I did run into a couple of hurdles: due to recent rearchitecting and ‘right-sizing’ some of our hosts, we have some hosts with very limited resources and I made the mistake of writing deployment automation that deployed promtail by building it from source on each host - that was a bad time. At this stage in the projects development, options for deployment are slim, but luckily docker images are provided, which I was able to make some tweaks to for our use case. I also would have liked to configure our Loki server to use Amazon Web Services (AWS) Simple Storage Service (S3) for its storage, but after poking around a bit and following the few suggestions I could find in the repository, I couldn’t get it working and went forward with a local storage configuration instead. I ran into a weird issue with our AWS secret access key which messed with the Loki configuration since it included a ‘/’ as part of the key, causing Loki to resolve the URI incorrectly. I was able to generate a new key, but ran into more issues that caused me to pivot due to time constraints. I do look forward to following the project and watching it mature, and I have high hopes since Grafana has proven to be useful and reliable so far.

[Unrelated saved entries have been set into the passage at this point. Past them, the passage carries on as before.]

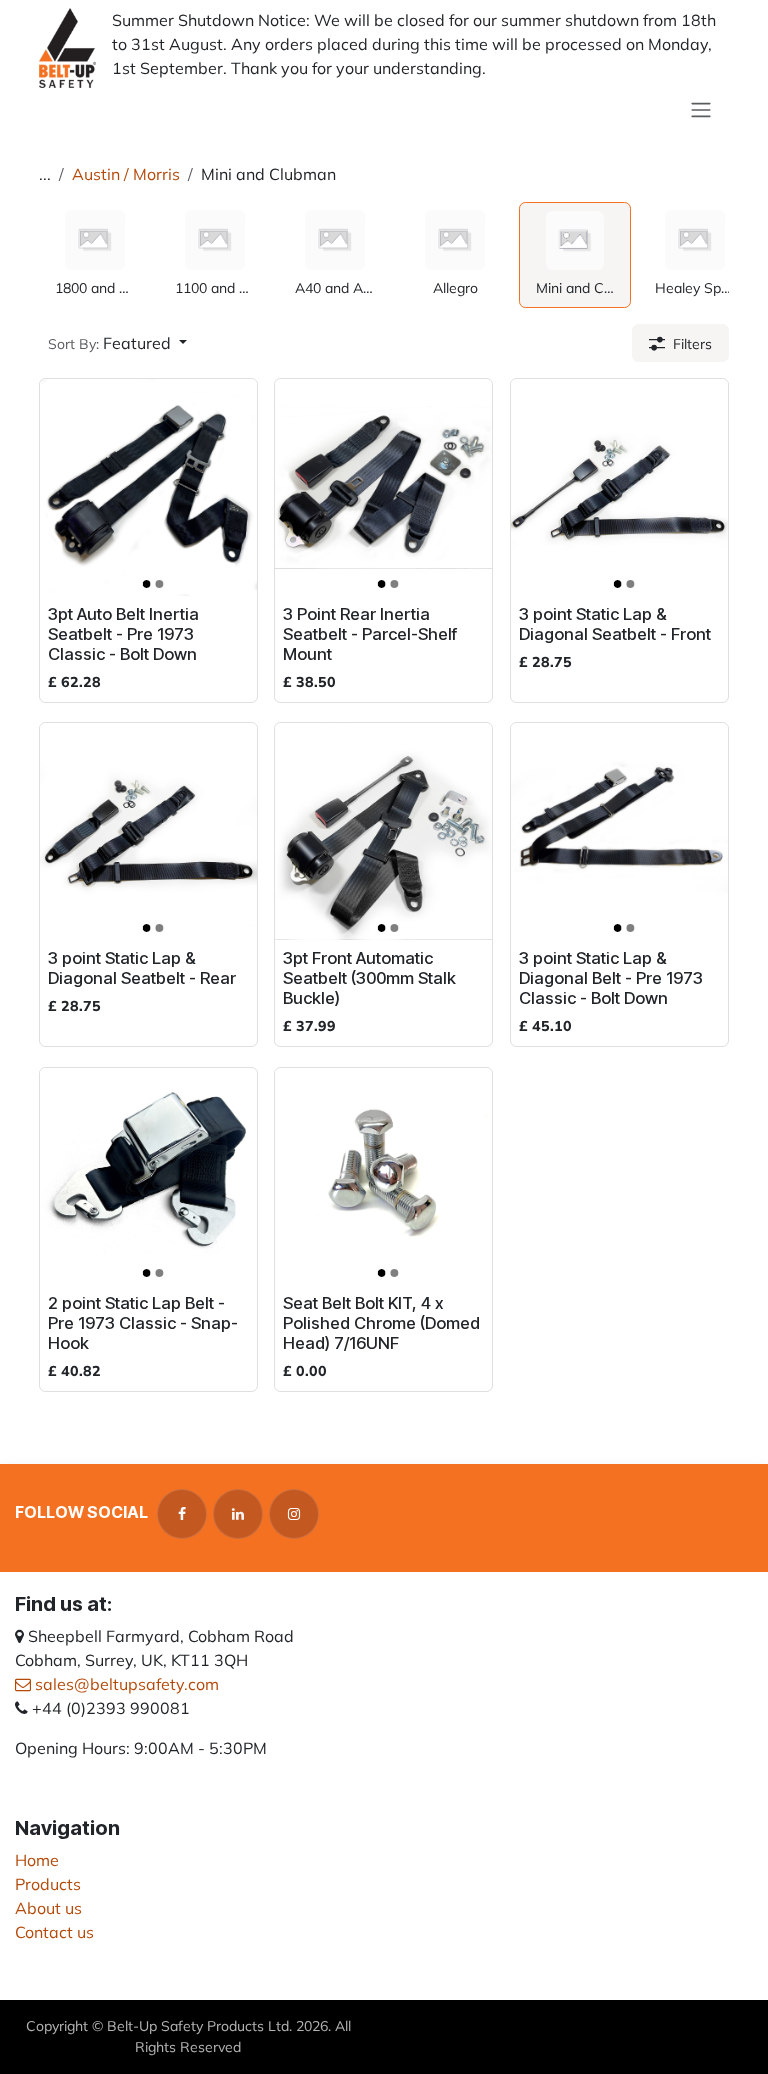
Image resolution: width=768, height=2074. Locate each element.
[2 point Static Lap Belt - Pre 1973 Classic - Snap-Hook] (148, 1176)
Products (48, 1884)
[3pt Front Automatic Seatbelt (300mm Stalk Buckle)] (383, 831)
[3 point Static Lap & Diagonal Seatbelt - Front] (619, 487)
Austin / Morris (126, 174)
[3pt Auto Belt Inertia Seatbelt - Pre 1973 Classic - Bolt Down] (148, 487)
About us (48, 1908)
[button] (117, 343)
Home (37, 1860)
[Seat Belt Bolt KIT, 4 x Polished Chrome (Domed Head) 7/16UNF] (383, 1176)
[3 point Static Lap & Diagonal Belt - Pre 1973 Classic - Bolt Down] (619, 831)
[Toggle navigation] (701, 109)
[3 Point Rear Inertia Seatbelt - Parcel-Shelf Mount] (383, 487)
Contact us (54, 1932)
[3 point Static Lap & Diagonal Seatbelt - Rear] (148, 831)
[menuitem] (95, 255)
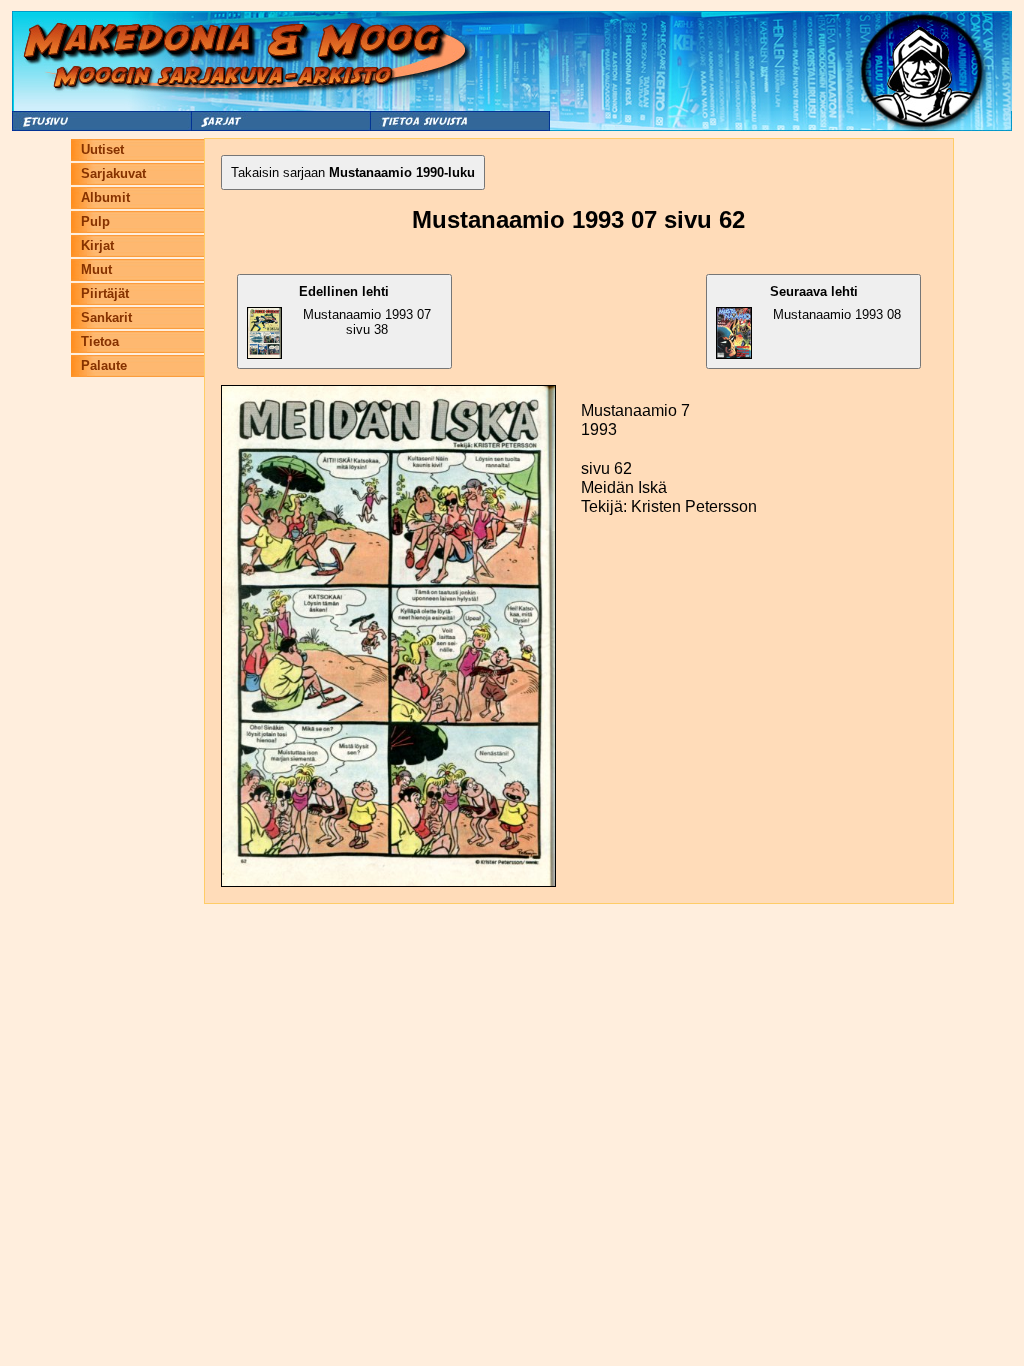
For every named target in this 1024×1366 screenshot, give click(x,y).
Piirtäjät (105, 293)
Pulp (95, 221)
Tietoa (100, 341)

Finally, why Loki? While it is a very young project, it has proven easy enough to deploy and I get the feeling it will incur very little overhead to maintain. As such, it will cost us little to pivot toward another solution if the need arises. We have relied on Splunk, a very mature, well known, widely used (and Expensive) solution for log aggregation in the past. It has fancy features such as its very own query language that I did not have time to learn, and Artificial Intelligence (AI). To be fair, Splunk was useful on multiple occasions as a log aggregator for Jenkins. But, in the middle of a sequence of dumpster fires, our Splunk server died and we were stuck waiting on it to be rebuilt. Oh, and by the way, historical data was not going to be available. In that time I was able to prove out Loki as a viable alternative (still waiting on the new Splunk instance, by the way) and I’m pretty close to having deployment fully automated. To be clear, Loki is a simple system, and not a replacement for something like Splunk. But sometimes all you need are aggregated logs and grep, and, at this stage, I find myself in that situation more often than I need all the bells and whistles Splunk comes with.